C'est la merde. Ouais d'entrée je dis ça: C'est la merde.
J'ai été séparé des autres à cause d'un missile. Je crois que c'était un missile, parce que sinon je vois pas ce qui peut faire d'aussi grosses explosions. On était arrivés sur le lieu des conflits, et on se battait contre gens de Morio qui avaient passé la frontière. Mais ils étaient armés.
Enfin bref, combats, morts, et le missile.
Je sais pas où je suis là. Je crois que je suis tombé dans une tranchée. Je vois quasiment rien et mon matériel est plus haut. Je vais suivre l'endroit et tenter de remonter à la surface.
[ La suite montrait le chemin parcouru et les différentes craintes du jeune klimien. Le lecteur cherchait quelque chose de plus intéressant.
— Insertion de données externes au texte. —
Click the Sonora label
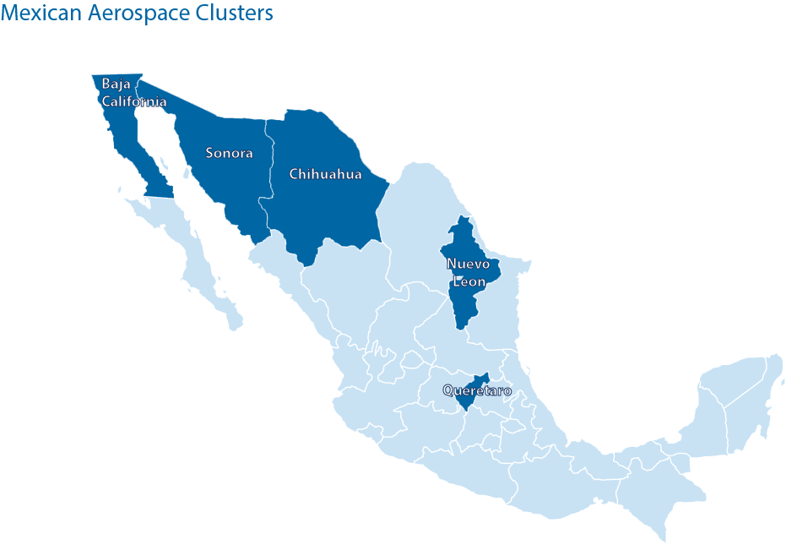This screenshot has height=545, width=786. tap(230, 153)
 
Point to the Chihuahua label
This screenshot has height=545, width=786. tap(325, 174)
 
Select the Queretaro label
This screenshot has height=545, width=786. tap(477, 391)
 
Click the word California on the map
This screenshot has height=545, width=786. tap(134, 101)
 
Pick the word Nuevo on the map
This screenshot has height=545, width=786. tap(468, 263)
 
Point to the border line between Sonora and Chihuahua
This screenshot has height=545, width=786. tap(268, 169)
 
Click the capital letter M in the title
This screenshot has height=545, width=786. tap(10, 14)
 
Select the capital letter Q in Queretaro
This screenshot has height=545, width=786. tap(448, 391)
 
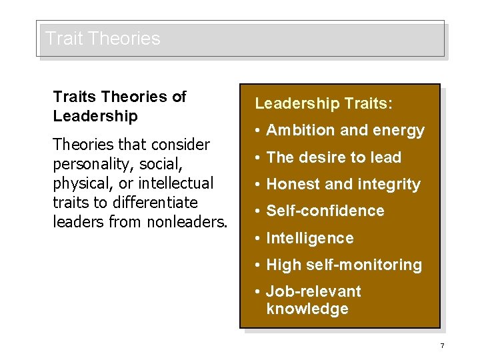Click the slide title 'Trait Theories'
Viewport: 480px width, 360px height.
103,39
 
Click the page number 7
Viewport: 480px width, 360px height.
442,345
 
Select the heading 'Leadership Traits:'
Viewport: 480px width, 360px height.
324,104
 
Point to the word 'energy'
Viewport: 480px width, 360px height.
399,131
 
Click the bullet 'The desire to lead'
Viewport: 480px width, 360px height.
333,157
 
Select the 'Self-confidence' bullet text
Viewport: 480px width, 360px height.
325,211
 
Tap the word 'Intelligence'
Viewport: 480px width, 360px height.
310,238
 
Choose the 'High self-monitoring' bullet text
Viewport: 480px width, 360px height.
344,265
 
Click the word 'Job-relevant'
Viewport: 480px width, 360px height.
313,291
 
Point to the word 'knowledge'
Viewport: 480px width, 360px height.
307,309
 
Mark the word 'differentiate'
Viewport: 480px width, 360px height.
153,202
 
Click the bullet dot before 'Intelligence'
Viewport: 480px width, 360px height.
258,238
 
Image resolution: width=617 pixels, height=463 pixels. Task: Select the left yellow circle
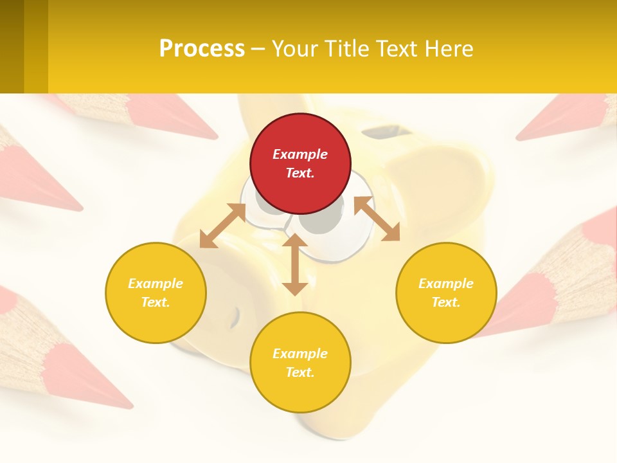tap(156, 293)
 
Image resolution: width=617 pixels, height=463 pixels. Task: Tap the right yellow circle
tap(446, 293)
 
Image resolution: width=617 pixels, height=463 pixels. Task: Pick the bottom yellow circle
tap(300, 363)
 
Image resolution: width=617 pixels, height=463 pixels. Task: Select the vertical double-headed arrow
tap(295, 264)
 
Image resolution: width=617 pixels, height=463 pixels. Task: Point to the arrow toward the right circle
tap(377, 219)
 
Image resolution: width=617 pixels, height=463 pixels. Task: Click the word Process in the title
tap(202, 49)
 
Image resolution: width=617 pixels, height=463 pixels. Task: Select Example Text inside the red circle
tap(300, 163)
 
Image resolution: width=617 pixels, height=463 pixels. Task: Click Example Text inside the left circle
tap(156, 293)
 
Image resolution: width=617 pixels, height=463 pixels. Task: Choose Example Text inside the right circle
tap(446, 293)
Deux dates: 25 et 26 Petembrom 806]
Je suis remonté. Je sais pas où je suis là. Je suis fatigué, j'ai soif: ces deux jours de marche m'ont épuisé. Je suis soit à Morio, soit à Talia et dans les deux cas je suis dans le pétrin. Je suis secouriste de Talia, on va me détester à Morio, je suis un simple égaré et je reste à Morio, si on me retrouve à Talia, je serai tué.
Mais je dois y retourner pour ma femme et mon fils.
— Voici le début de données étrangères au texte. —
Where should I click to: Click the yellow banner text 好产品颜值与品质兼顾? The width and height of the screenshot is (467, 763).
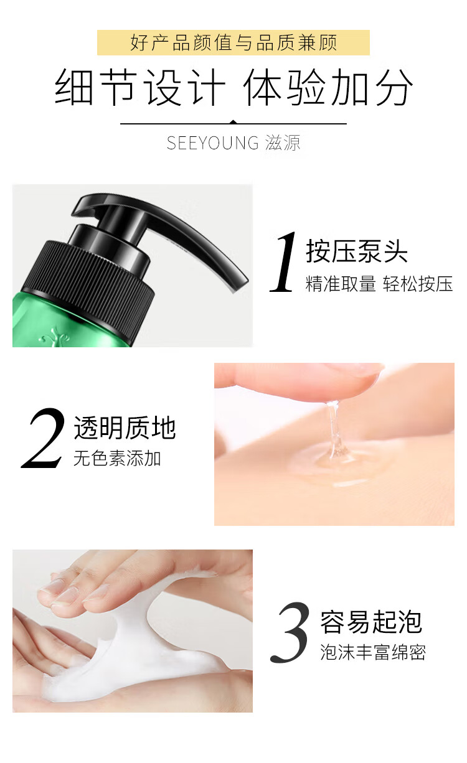[234, 42]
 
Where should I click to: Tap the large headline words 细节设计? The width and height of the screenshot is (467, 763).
[140, 87]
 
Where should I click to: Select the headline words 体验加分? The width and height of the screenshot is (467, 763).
[328, 87]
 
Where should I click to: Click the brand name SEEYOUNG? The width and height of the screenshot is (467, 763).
[213, 143]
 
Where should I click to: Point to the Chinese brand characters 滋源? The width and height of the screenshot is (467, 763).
[283, 143]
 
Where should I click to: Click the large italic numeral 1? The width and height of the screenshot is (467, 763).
[283, 261]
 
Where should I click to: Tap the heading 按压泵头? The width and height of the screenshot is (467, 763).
[357, 251]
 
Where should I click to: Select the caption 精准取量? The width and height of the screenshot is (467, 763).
[341, 283]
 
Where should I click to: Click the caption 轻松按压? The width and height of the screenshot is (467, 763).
[418, 283]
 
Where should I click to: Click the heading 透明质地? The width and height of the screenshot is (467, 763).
[125, 428]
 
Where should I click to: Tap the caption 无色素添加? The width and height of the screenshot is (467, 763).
[117, 458]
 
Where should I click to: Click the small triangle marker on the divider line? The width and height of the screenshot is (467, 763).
[233, 122]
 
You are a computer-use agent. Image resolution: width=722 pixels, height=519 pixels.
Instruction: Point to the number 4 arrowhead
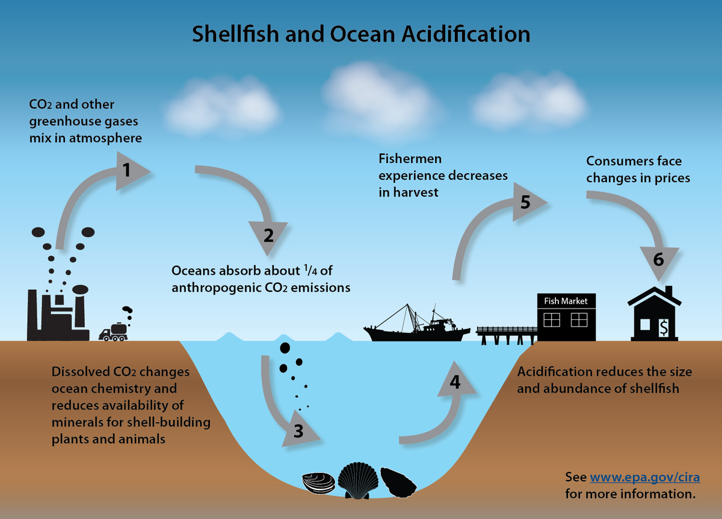[x=455, y=382]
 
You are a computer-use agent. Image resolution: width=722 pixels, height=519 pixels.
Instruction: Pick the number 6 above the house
[x=658, y=260]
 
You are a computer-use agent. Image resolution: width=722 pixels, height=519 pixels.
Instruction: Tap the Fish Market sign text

[ Il trouva des indications et réussit à trouver la frontière. Il rentra dans un bar de Morio, et regarda la télévision publique. ]Je suis abasourdi par ce que je viens d'entendre.
Les soldats de Morio ont vaincu l'intégralité de la résistance Talienne. Personne n'a été épargné ou presque, et les seuls survivants sont prisonniers. Un des neuf de Talia est arrivé en renfort et a repoussé l'offensive après coup.
Par simple déduction, j'en apprends que je suis considéré comme mort.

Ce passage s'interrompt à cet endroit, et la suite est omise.